TEXT SHOWN ::
____________

Dominion Puzzle #2 Solution

The original puzzle:

In a solitaire game, find a way to have no cards in your draw deck after 6 turns.  More specifically, you must be unable to draw a starting hand on Turn 7 and every turn thereafter; accordingly, durations that are in play count as being in your deck.  As with Puzzle #1, you may assume perfect shuffle luck, and Outpost and Possession turns count towards your 6 turns.

Solution(s) after the jump…As many readers figured out, the ability to completely rid your deck of cards depends on having an Island.  Accordingly, the key was to get your deck down to 2 cards by Turn 5, so on Turn 6 you can Island the other card away.  The first solution, as provided by WHARF 2 THA BRIDGE, the author of the riddle, relies on Mint, Island, and Chapel.  There are several modifications of this: you can add in Ironworks, Mining Village, and even Embargo and arrive at the same result.  The purest, 3-card form of the solution is as follows:

Turn 1: Buy Chapel

Turn 2: Buy Island

Turn 3: Draw 5 Copper.  Buy Mint, trashing 5 Copper.

Turn 4: Draw Estate – Estate – Estate – Copper – Chapel.  Play Chapel, trash 3 Estates and 1 Copper.  Your deck now consists of Chapel – Copper – Island – Mint.

Turn 5: Draw Chapel – Copper – Island – Mint.  Play Chapel, trashing a Mint and 1 Copper.

Turn 6: Play Island and set aside Chapel.

(Several people went ahead and even managed to implement the solution on Isotropic.)

As I noted later, boloni was the first to discover a second solution to the puzzle.  While it also relies on Island, it gets there very differently:

Turn 1: Buy Shanty Town

Turn 2: Buy Envoy

Turn 3: Draw 4 Coppers and Shanty Town.  Play Shanty Town, draw Copper and Envoy.  Play Envoy, revealing the rest of your deck, and discarding an Estate.  Buy a Forge.

Turn 4: Draw 4 Coppers and Shanty Town.  Play Shanty Town, draw Envoy and Forge.  Play Envoy, drawing 2 Estates and 3 Copper.  Discard 1 Copper.  Play Forge, forging 6 Coppers and 2 Estates into an Island.

____________

DATASET RECORDS ::
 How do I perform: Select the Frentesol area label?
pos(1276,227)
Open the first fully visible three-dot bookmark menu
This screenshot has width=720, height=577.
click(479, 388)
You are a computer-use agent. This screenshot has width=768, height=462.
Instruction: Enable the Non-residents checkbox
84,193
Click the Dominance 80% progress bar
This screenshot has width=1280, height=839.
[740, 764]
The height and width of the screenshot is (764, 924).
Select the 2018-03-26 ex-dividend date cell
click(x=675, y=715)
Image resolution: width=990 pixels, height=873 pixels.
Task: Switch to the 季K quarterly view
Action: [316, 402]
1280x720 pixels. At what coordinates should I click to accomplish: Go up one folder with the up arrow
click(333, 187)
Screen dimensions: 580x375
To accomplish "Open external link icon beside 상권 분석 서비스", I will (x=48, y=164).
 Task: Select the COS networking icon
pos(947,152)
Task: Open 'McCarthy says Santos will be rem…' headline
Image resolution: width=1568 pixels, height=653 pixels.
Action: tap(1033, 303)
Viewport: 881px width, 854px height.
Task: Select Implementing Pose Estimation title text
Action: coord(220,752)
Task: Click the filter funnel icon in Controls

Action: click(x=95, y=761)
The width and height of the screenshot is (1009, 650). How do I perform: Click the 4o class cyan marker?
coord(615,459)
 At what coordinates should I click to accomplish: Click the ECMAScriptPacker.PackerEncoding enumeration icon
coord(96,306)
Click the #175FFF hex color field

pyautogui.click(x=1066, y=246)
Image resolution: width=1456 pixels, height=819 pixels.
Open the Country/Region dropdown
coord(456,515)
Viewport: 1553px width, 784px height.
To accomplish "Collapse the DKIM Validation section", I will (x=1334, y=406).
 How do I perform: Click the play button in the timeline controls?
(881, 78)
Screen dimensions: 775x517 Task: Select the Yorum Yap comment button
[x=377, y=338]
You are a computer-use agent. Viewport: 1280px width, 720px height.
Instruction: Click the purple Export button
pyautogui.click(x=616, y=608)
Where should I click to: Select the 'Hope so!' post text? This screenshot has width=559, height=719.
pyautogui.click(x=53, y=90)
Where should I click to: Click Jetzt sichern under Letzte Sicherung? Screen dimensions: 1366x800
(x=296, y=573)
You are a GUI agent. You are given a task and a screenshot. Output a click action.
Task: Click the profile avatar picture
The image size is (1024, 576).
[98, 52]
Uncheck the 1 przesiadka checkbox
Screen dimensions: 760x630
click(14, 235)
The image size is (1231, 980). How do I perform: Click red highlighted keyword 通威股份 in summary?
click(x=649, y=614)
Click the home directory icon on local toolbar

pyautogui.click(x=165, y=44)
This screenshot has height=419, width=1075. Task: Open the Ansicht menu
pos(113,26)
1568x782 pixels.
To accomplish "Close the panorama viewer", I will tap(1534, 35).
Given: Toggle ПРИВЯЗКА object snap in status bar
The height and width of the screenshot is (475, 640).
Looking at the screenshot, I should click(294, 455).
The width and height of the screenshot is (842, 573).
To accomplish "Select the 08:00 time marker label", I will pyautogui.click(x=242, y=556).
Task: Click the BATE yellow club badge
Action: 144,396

____________

TASK SET ::
1) List the cards bought in Turns 1 through 3 of the second solution to the Dominion puzzle.
2) Carry on the Dominion puzzle solution from its last line.

THE REPLIES ::
1) Shanty Town, Envoy, Forge

2)
Turn 5: Draw Shanty Town, Envoy, Forge, Estate, and Copper.  Play Forge, forging Shanty Town, Envoy, Copper, and Estate into nothing (this is where the no-Colony provision comes in, as you can only gain nothing if there are no Platinums in play).

Turn 6: Play the Island and set aside the Forge.

Some people objected to the fact that you choose your own Envoy discard in a solitaire game.  To that, I have two responses: first, it’s a solitaire game, and them’s the rules, and second, you are trying to eliminate every card from your deck, and I doubt most opponents would have a problem with that 🙂

Yesterday, NinjaBus came up with a third solution, involving a creative use of Native Village.  Although the trick it uses might be considered outside the spirit of the riddle, according to the text, it is technically correct — the best kind of correct.

Turn 1: Buy Native Village

Turn 2: Buy Library

Turn 3: Draw 3 Coppers, Native Village, and Library.  Play Native Village, draw an Estate onto the mat, then play Library, drawing to a hand of 7 Copper.  Buy a Forge.

Turn 4: Draw 2 Estates, Native Village, Library, and Forge.  Play Native Village, drawing a Copper onto the mat.  Play Forge, forging two Estates into an Island.  Play Library, drawing the rest of your deck (6 Copper).  Buy Mint.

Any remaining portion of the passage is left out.